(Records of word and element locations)

-- start --

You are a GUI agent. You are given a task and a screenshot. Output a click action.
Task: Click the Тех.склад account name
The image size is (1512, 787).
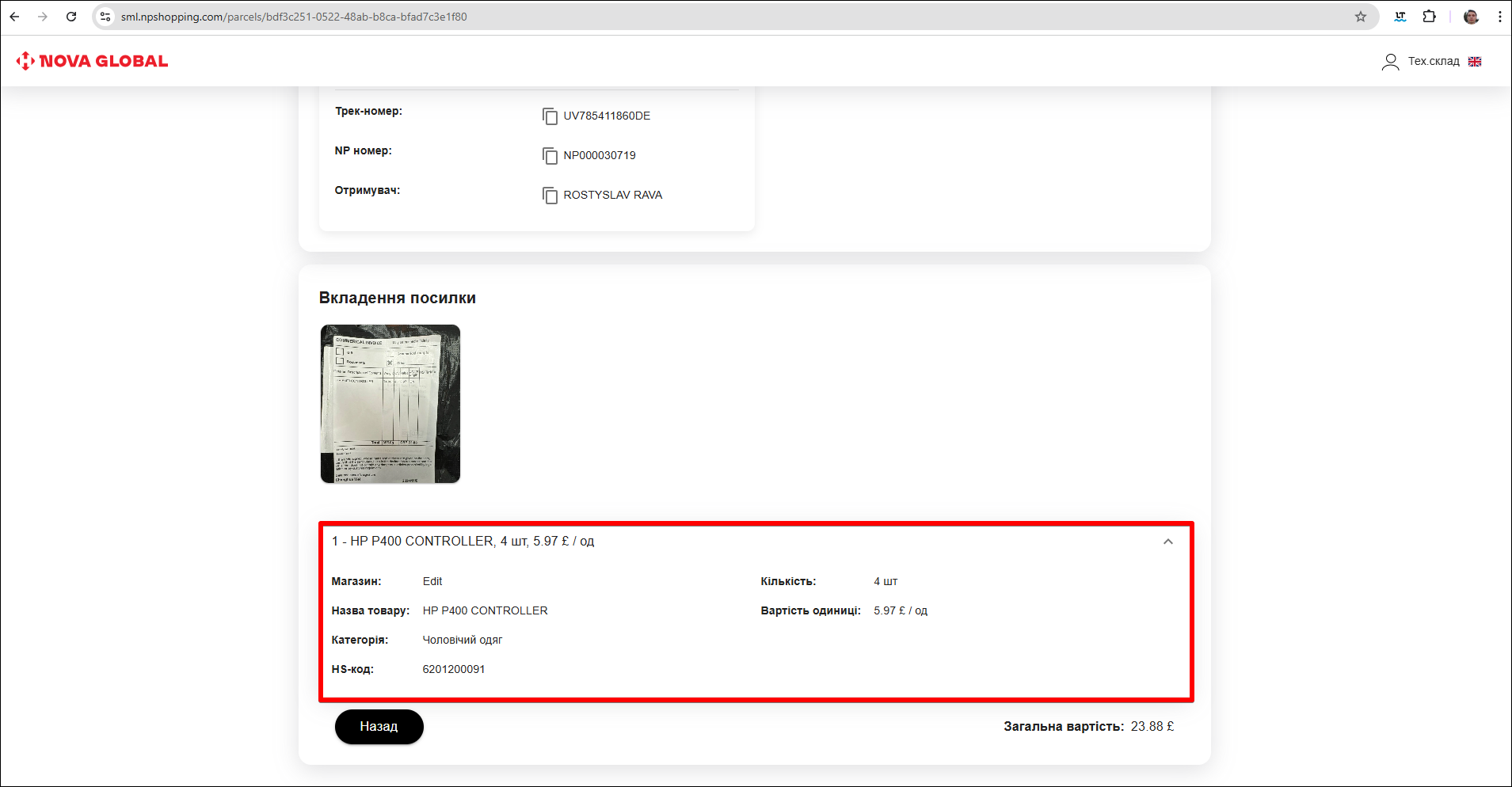pyautogui.click(x=1433, y=62)
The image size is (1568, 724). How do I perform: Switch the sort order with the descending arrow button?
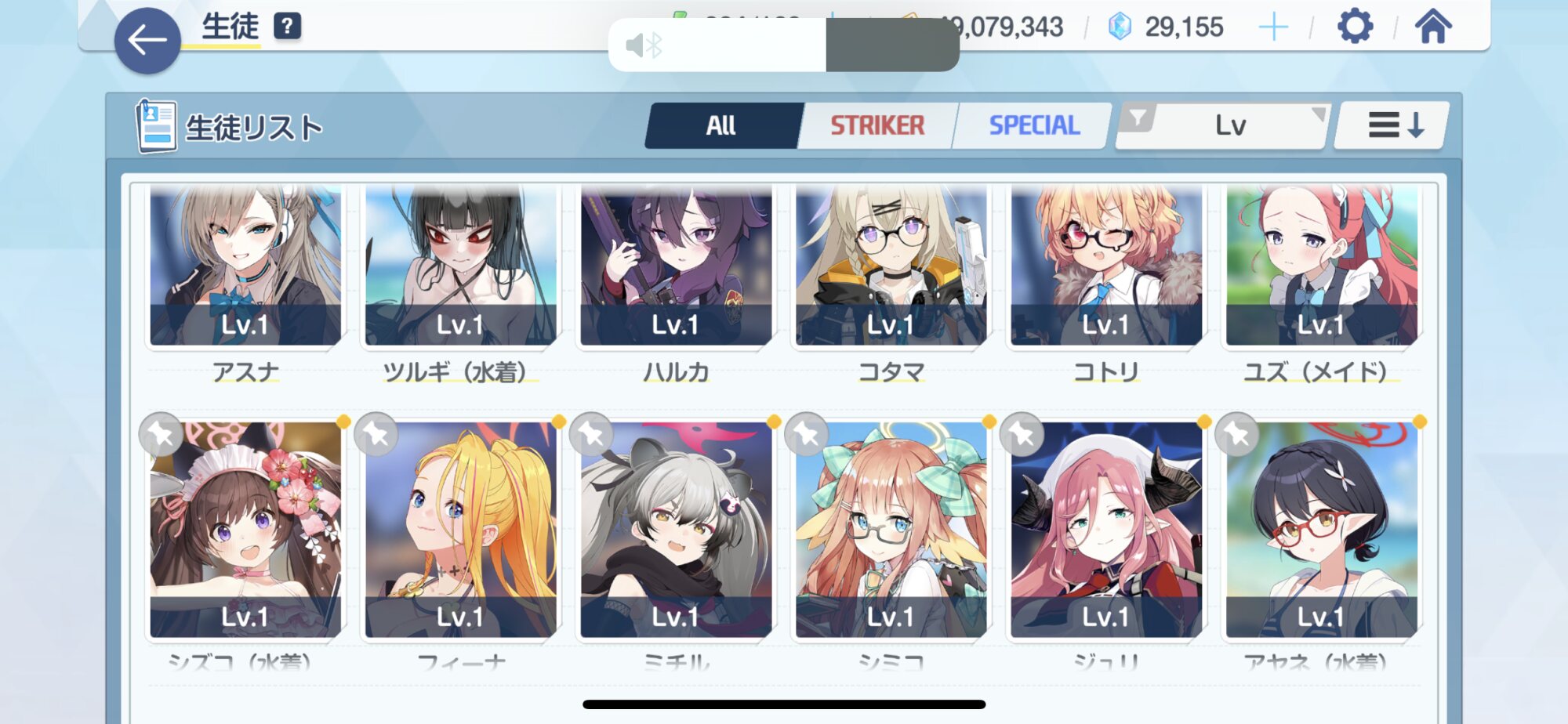click(1392, 125)
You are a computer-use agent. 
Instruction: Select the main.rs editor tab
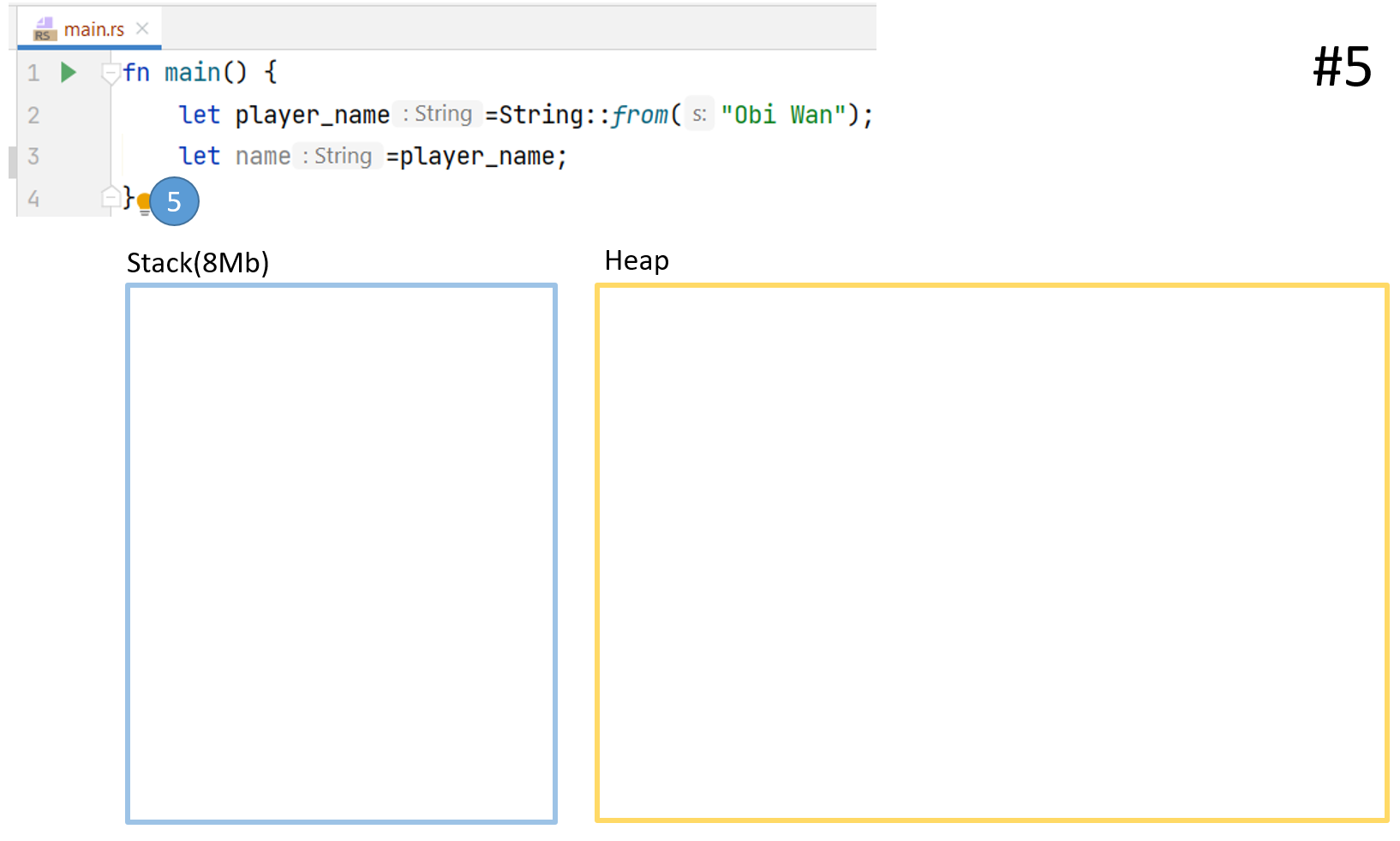click(93, 29)
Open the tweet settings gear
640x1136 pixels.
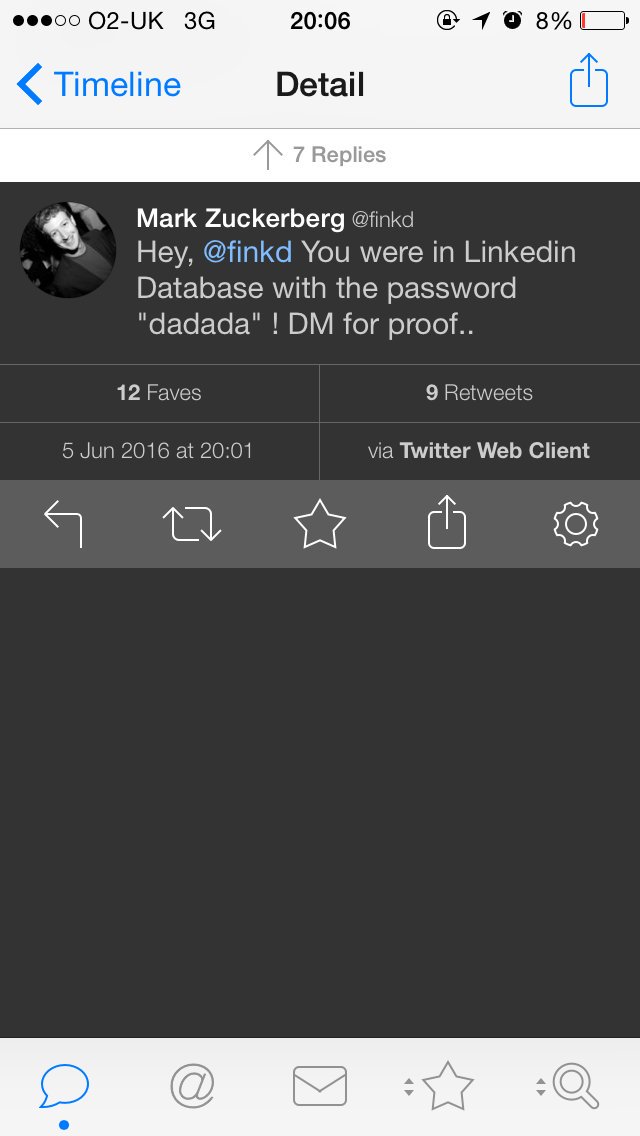click(x=575, y=524)

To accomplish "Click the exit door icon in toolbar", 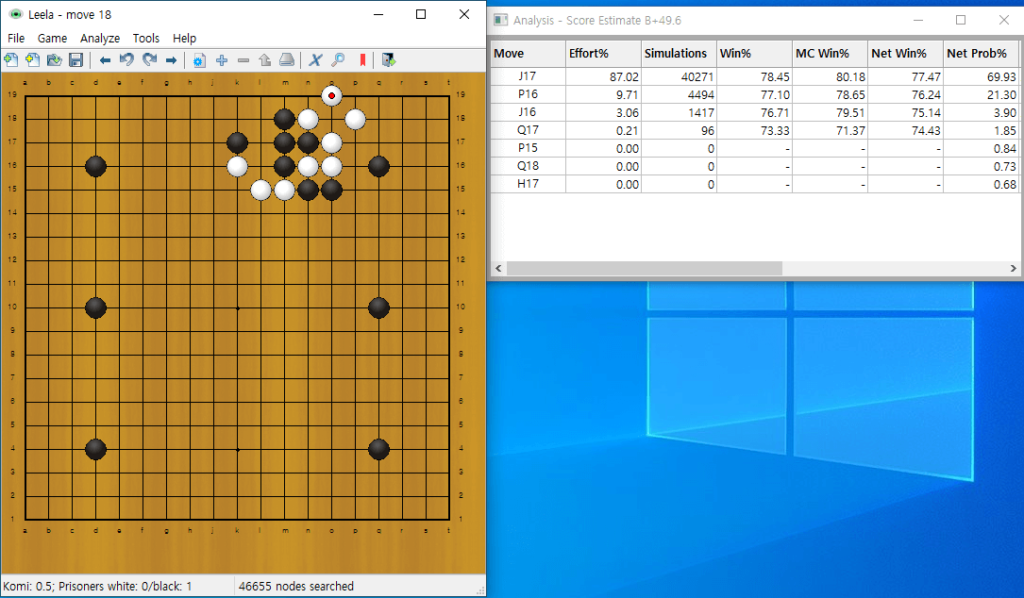I will point(389,60).
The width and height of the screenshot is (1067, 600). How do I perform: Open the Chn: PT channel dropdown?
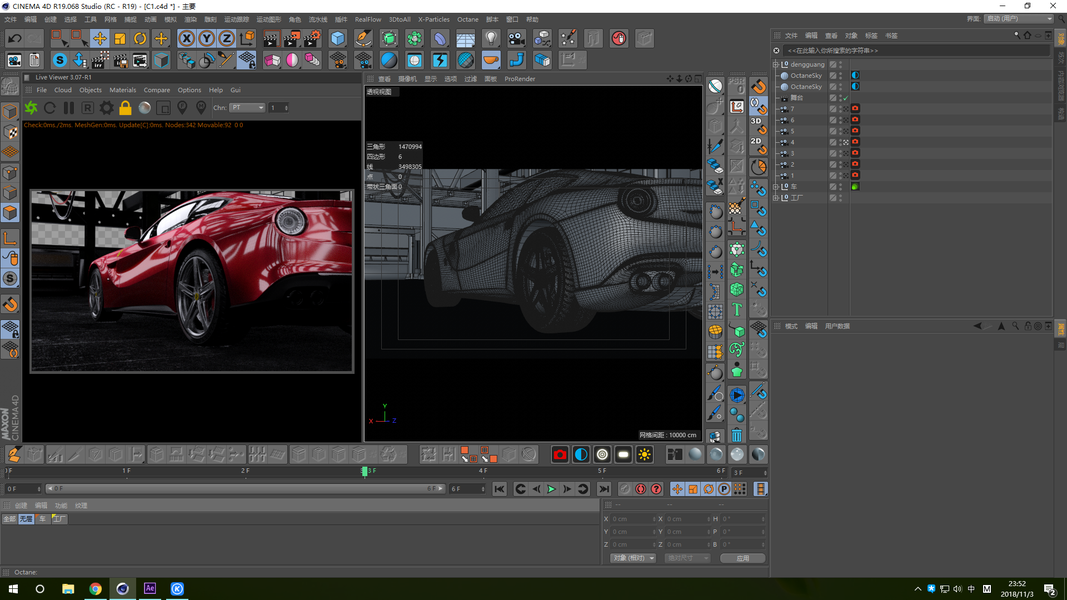(246, 108)
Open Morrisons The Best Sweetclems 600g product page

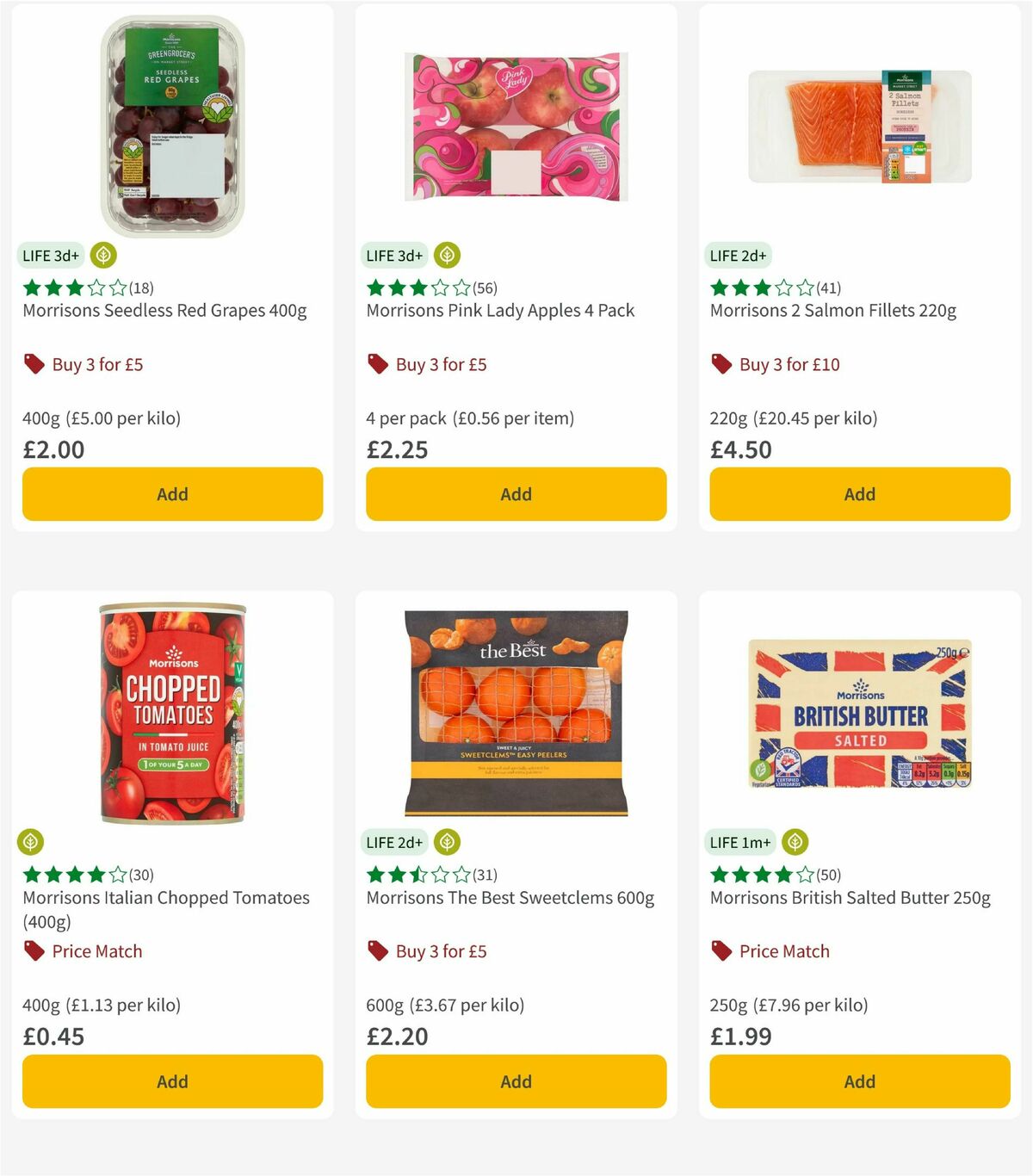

-- end --

TASK TO COMPLETE - Gather every line from the items above that contains the string "image", treating uppercase and lowercase as different. Copy each of those lines in full.

EXERCISE RESPONSE -
The image size is (1512, 787).
The image size is (1568, 724). How do I perform: Switch the sort order with the descending arrow button?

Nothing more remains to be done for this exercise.